My former high school AP biology teacher, Emily Sassano, experienced a major teacher identity shift in her fifth year of teaching. “In my first couple years,” she says, “I focused my energy and attention on making sure that I, the teacher, was knowledgeable about my content and knew how to present it to students. However, I learned rather quickly that the ‘old school’ methodology of me simply giving students the information they needed to know about my content wasn’t interesting or relevant. It was outright boring.”

Avoiding an identity crisis

How do we help more teachers make an identity shift like Emily if they’re not already aware of the need? For those who are, how do we make PD more relevant? Teachers are more likely to be successful in changing their practices when PD is delivered in such a way that they can see a connection between the strategy being taught and what is important to them as teachers. They become confident in their ability to accomplish the steps and be successful with the strategies, even in potentially difficult situations. PD typically tries to give teachers the confidence for using the strategies, but it does not always tackle the relevance to teachers—who they are now and what they want to be—or provide strategies for persisting through difficulties because the goal is important. PD delivery could benefit from adding these two components to truly transform teaching and help teachers avoid a later identity crisis.

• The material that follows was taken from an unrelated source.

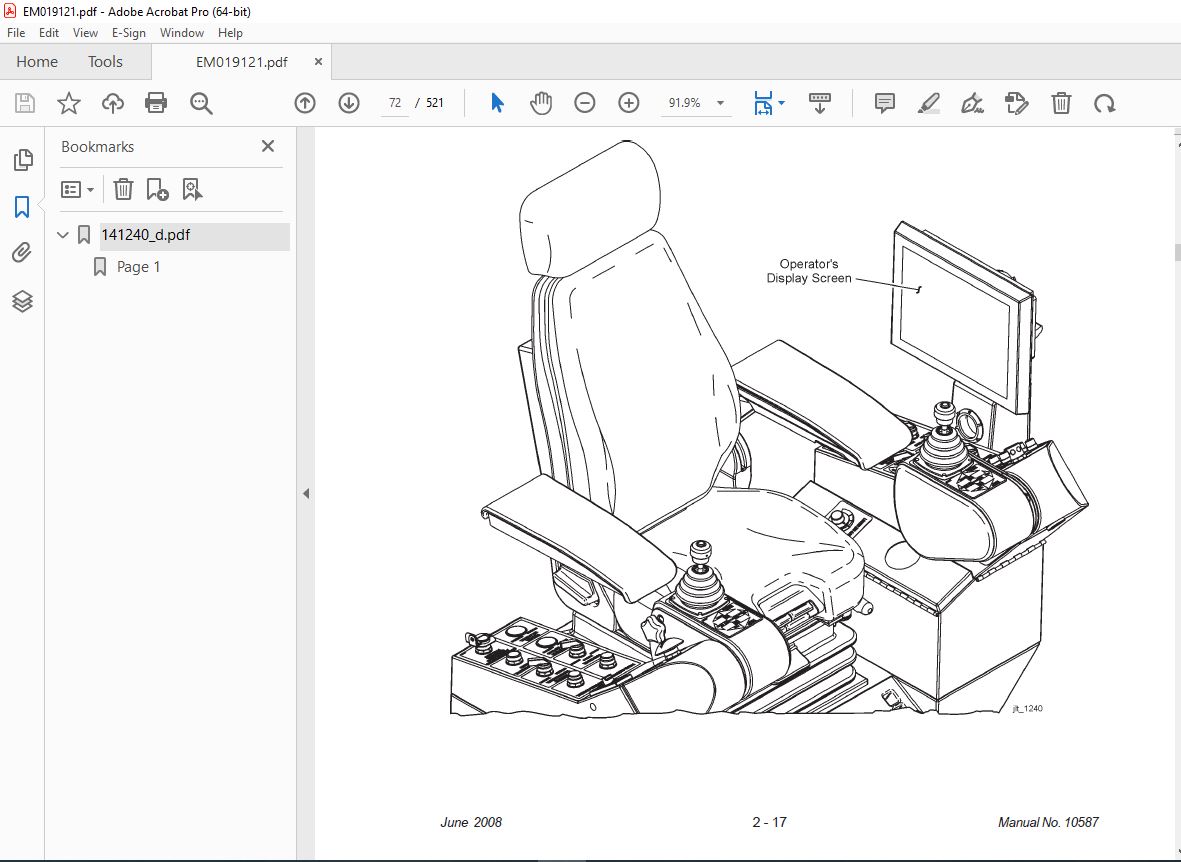Select the Hand pan tool
The image size is (1181, 862).
pos(541,102)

For Emily, self-reflection led to an awakening of her new teacher identity. “That’s when I started stepping out on a limb and releasing some of my direction and control to the students,” she says. She began offering students multiple options for their lab work. “Instead of just doling out ‘cookie cutter’ style recipes for labs, I let students decide what variables they wanted to test and then come up with actions for testing them. They seemed to become more active in this endeavor and [it] gave them more ownership for their learning.”

As Emily describes it, her teacher identity shifted from “director” to “facilitator of learning.” Now 20 years into her teaching career, both Emily and her students have reaped the benefits. “I wake up each day excited about coming to school and thrilled for them to find out what new and fun things we’re going to do together each day to learn biology,” she says. Clearly, positive student- and teacher-identities both contribute to academic success in Emily’s classroom.